Document text:
▼
TrendForce also calculates that Taiwan had 20% of the global market for IC packaging and test and 27% of the market for IC design in 2021, ranking first and second in those segments respectively.

Taiwan's ASE is the world's largest supplier of outsourced semiconductor assembly and test (OSAT) services.

Taiwanese IC design company MediaTek overtook American company Qualcomm to become the world's top supplier of smartphone application processors in 2020. Qualcomm continues to dominate the high end of the market, but MediaTek is moving up fast. 

TrendForce data show four Taiwanese companies in the Top 10 fabless IC design revenue ranking for 2021: MediaTek (fourth), Novatek (sixth), RealTek (eighth) and, for the first time, Himax (10th). The others were all American, in the following order: Qualcomm, NVIDIA, Broadcom, AMD, Marvell and Xilinx.

The combined revenues of the Taiwanese companies accounted for 22.3% of the total, compared with 23.7% for top-ranked Qualcomm and 20.1% for Nvidia.

Three years earlier, in 2018, three Taiwanese companies – MediaTek (fourth), Novatek (eighth) and RealTek (ninth) – accounted for only 15.8% of the total Top 10 revenues. Since then, the revenue generated by the ranking Taiwanese companies has more than doubled.

And as Nikkei, Japan's leading provider of business news, pointed out on April 28, 2021,“Taiwan's growing role in chip design extends to US-based players as well. Nvidia, AMD and Xilinx … are headed by Taiwanese-born executives. TSMC is a key supplier to all three.”

On top of that, as I reported in Asia Times on December 15, 2021, foreign semiconductor-related companies are also building capacity in Taiwan.
▲
Excerpted data:
▼
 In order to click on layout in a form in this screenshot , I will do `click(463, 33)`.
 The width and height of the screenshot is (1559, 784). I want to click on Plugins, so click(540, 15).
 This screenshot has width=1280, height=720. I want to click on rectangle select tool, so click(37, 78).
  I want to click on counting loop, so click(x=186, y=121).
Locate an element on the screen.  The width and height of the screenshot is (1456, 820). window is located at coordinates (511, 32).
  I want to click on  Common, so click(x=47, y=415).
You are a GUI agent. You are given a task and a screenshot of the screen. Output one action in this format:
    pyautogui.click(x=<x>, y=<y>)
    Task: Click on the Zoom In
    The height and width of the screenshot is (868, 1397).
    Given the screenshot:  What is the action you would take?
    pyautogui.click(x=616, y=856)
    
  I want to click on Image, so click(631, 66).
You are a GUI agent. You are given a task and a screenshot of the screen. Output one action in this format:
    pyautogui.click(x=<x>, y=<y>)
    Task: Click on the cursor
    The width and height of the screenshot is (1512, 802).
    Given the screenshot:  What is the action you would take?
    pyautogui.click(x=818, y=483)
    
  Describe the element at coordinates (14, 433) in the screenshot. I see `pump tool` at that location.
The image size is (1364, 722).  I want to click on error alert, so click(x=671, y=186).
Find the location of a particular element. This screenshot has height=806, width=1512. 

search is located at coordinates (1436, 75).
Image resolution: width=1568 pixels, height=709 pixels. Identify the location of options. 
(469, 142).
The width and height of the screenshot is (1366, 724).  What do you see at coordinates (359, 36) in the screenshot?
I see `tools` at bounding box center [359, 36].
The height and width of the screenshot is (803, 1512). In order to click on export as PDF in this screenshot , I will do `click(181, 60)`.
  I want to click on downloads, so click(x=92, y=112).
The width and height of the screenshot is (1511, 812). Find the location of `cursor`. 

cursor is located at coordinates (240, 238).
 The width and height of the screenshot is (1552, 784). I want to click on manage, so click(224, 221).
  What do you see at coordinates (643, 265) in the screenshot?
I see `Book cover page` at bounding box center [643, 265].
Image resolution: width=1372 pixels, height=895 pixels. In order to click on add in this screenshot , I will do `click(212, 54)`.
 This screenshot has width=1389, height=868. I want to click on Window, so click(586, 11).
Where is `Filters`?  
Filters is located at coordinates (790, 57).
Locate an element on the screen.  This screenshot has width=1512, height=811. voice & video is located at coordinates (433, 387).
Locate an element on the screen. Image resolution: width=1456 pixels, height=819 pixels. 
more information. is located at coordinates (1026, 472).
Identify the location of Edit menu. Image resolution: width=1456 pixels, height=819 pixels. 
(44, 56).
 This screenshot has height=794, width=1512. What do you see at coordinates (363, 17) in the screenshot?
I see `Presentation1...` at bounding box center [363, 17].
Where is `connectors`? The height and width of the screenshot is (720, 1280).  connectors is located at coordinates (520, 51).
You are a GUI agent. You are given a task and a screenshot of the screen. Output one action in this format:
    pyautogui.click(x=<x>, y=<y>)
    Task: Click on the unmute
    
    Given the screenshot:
▲
Tasks to perform:
(a) In the text on Taiwan's chip industry, what reason does the Nikkei quotation give for saying Taiwan's growing role in chip design extends to US-based players? Answer in one to three sentences.
(b) Please carry the text on Taiwan's chip industry forward from its last sentence.
The entries aren't needed for this.

Task-by-task results:
(a) Nvidia, AMD and Xilinx are headed by Taiwanese-born executives. TSMC is also a key supplier to all three.

(b)
This is not what US Secretary of Commerce Gina Raimondo had in mind when she said,“It is a problem for America that we are so reliant on Taiwan” (Bloomberg, December 9, 2021) and“It is a huge national-security issue and we need to move to making chips in America, not friend-shoring” (CNBC, May 25, 2022).

But the CHIPS for America Act (CHIPS stands for Creating Helpful Incentives to Produce Semiconductors) is still stuck in Congress. First proposed more than a year ago, it would provide $52 billion worth of subsidies for semiconductor production and research and development in the US over five years.

“Pass the damn bill and send it to me,” President Joe Biden said, according to CNBC on May 6.“If we do, it's going to help bring down prices, bring home jobs and power America's manufacturing comeback.”

But Congress has had other priorities, such as supplying weapons to Ukraine.

The US government has managed to persuade both TSMC and South Korea's Samsung to build new semiconductor factories in America. TSMC is building a 5-nanometer facility in Arizona, but has fallen behind schedule because of intense competition for limited numbers of construction workers, technicians and engineers.

It has been reported that TSMC might eventually build six factories in Arizona, shifting a large part of its output to the US. It might, but with mass production at the first one unlikely to start until 2024, it would take a long time.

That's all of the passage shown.